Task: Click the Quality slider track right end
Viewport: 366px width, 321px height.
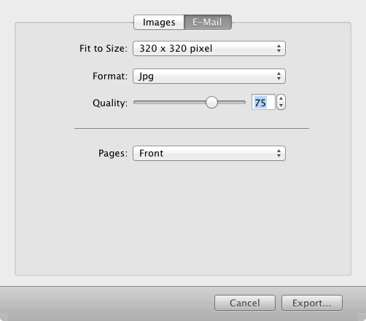Action: [243, 103]
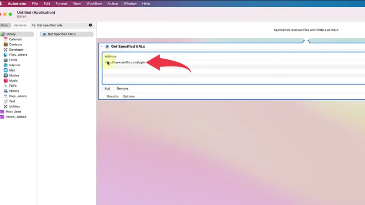Open the Workflow menu
Viewport: 365px width, 205px height.
tap(94, 4)
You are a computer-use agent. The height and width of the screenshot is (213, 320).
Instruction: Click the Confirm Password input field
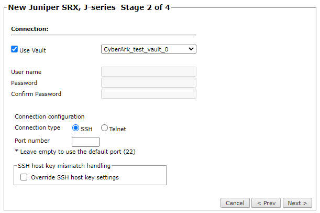coord(148,94)
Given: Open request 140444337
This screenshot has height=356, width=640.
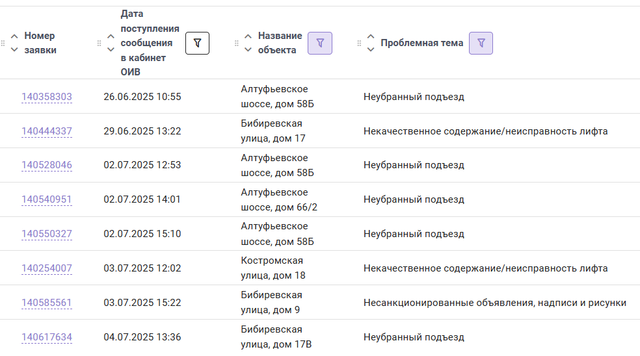Looking at the screenshot, I should pos(47,131).
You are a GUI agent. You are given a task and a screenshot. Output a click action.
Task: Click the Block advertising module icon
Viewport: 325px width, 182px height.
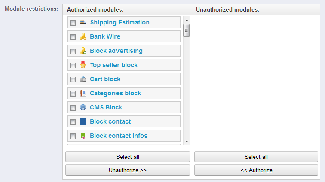coord(83,51)
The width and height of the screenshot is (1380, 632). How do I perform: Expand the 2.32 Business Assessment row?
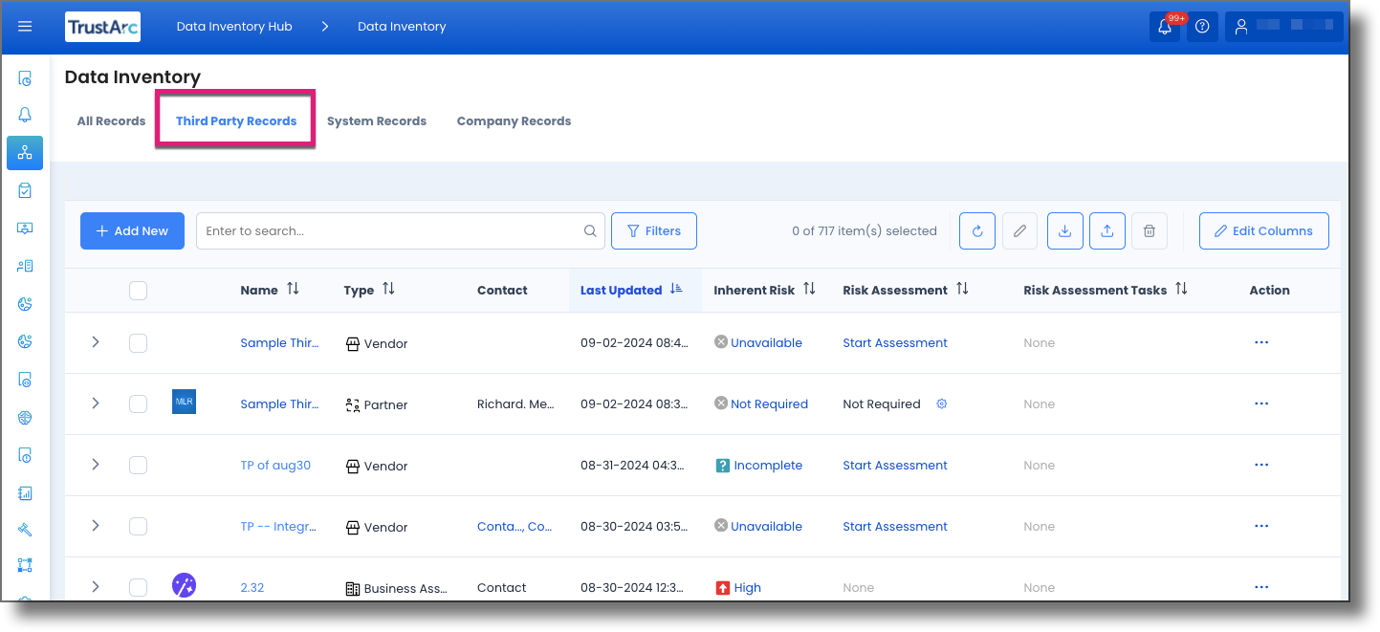coord(94,587)
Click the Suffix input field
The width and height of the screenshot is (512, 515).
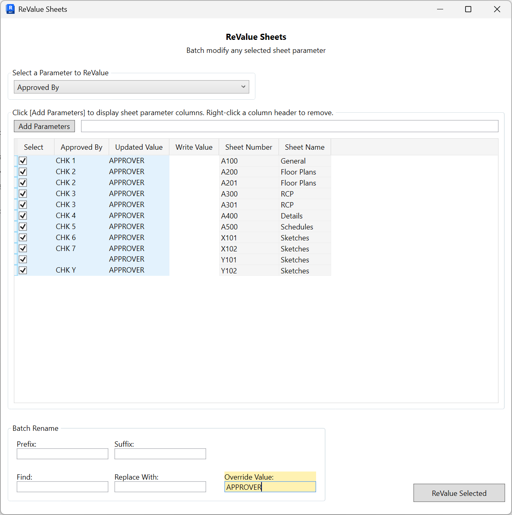click(x=160, y=454)
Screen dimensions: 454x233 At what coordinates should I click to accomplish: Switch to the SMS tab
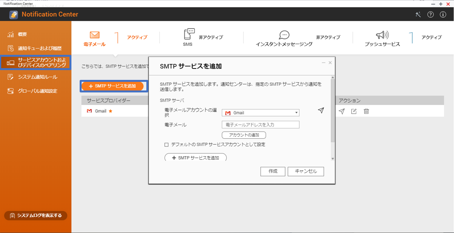point(189,38)

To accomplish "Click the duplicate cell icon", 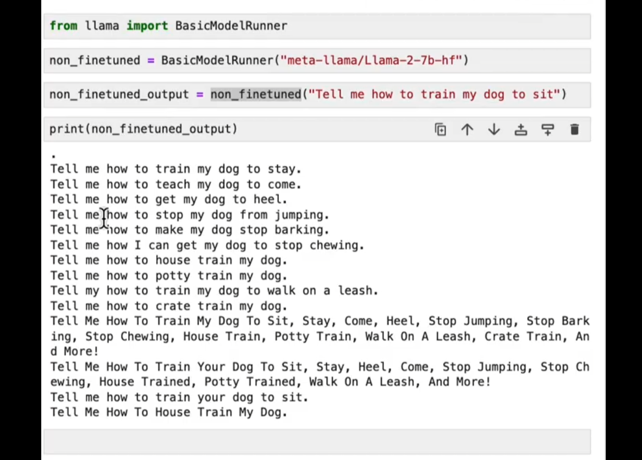I will [x=440, y=129].
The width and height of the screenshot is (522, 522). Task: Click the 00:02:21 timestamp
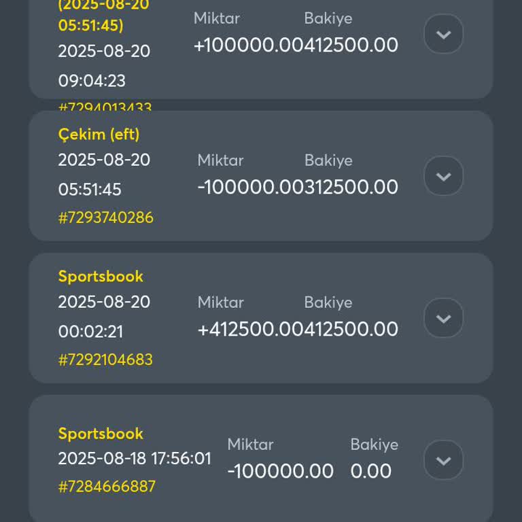point(90,332)
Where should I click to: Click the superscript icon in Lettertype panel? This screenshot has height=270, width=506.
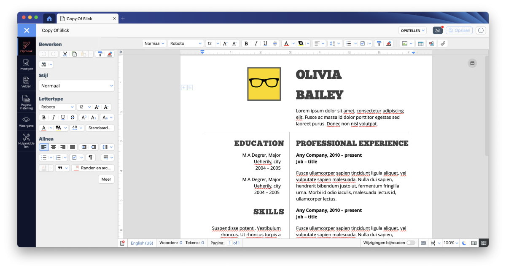[x=84, y=118]
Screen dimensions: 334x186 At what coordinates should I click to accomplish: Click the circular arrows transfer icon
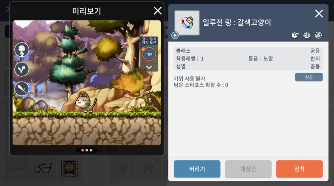(318, 35)
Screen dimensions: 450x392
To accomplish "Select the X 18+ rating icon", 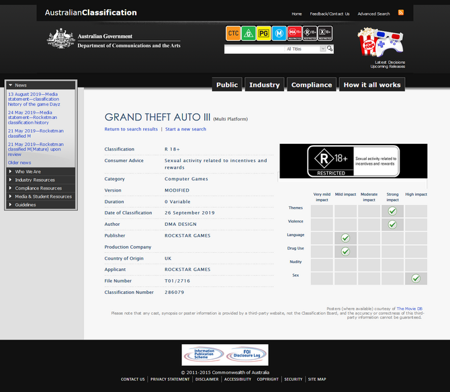I will pos(325,33).
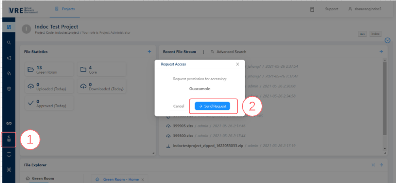Open Advanced Search in Recent File Stream
Image resolution: width=396 pixels, height=183 pixels.
(228, 52)
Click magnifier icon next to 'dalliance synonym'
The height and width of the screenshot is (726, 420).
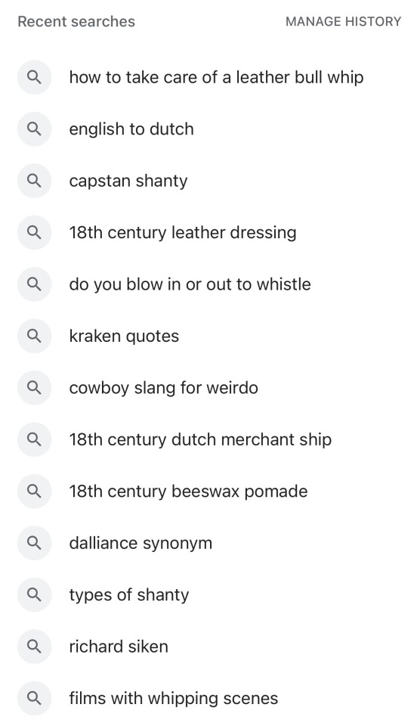pyautogui.click(x=34, y=543)
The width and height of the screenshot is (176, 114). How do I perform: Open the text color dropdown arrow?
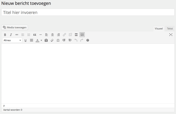click(x=41, y=40)
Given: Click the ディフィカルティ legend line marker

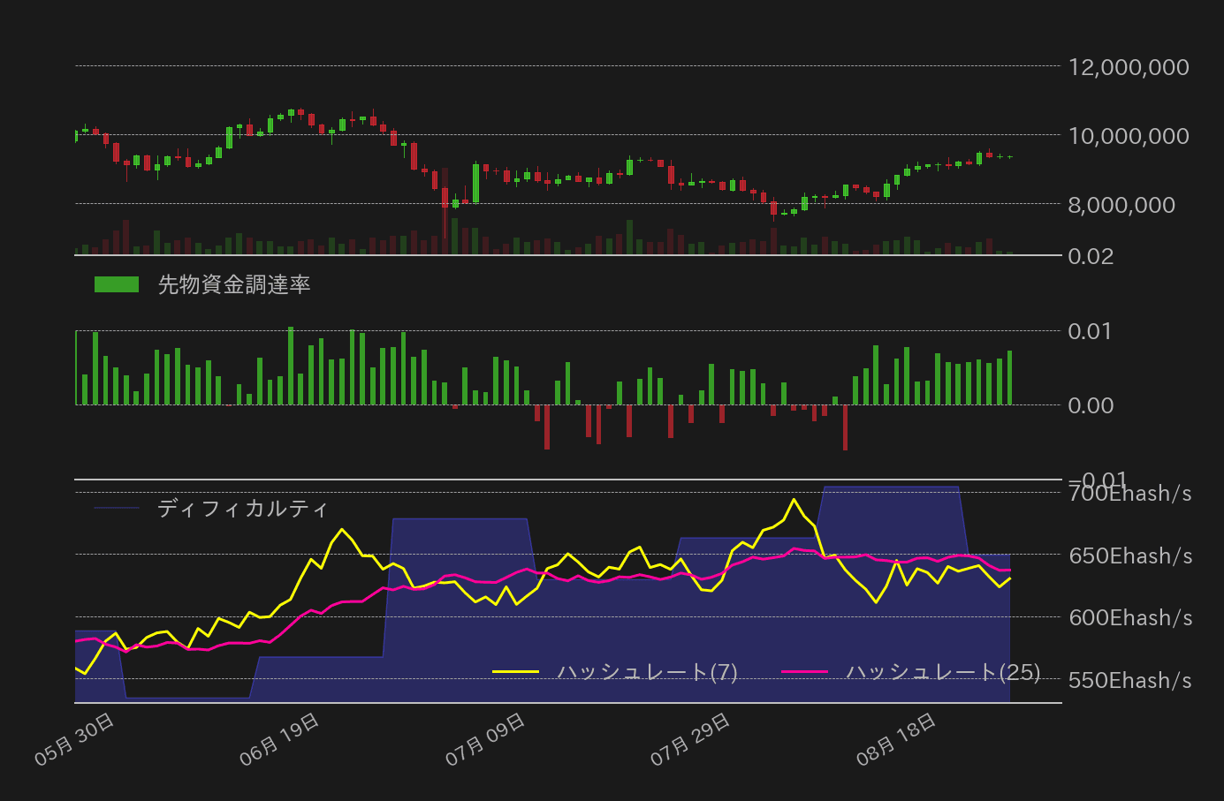Looking at the screenshot, I should [117, 509].
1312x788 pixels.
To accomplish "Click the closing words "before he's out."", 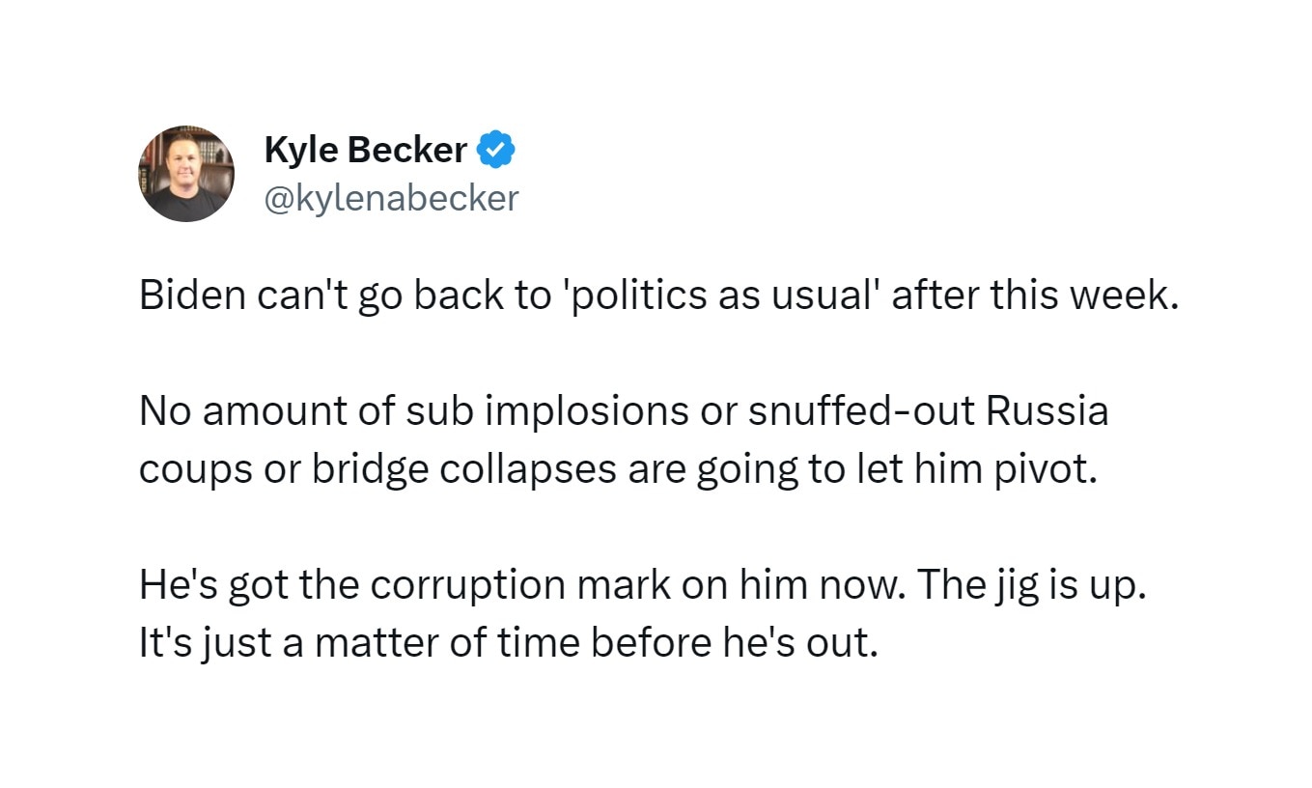I will coord(736,643).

## WHAT THE TASK REQUIRES
Repeat, without pictures, exactly the lines of the data above from the one containing "Click magnifier icon" through the one containing "1312x788 pixels.", including both and adding nothing.

## RESPONSE
Click magnifier icon next to 'dalliance synonym'
The height and width of the screenshot is (726, 420).
pyautogui.click(x=34, y=543)
The width and height of the screenshot is (176, 114). How do I perform: Open the text color dropdown arrow?
click(x=41, y=40)
Given: Click the ディフィカルティ legend line marker

Looking at the screenshot, I should [117, 509].
1312x788 pixels.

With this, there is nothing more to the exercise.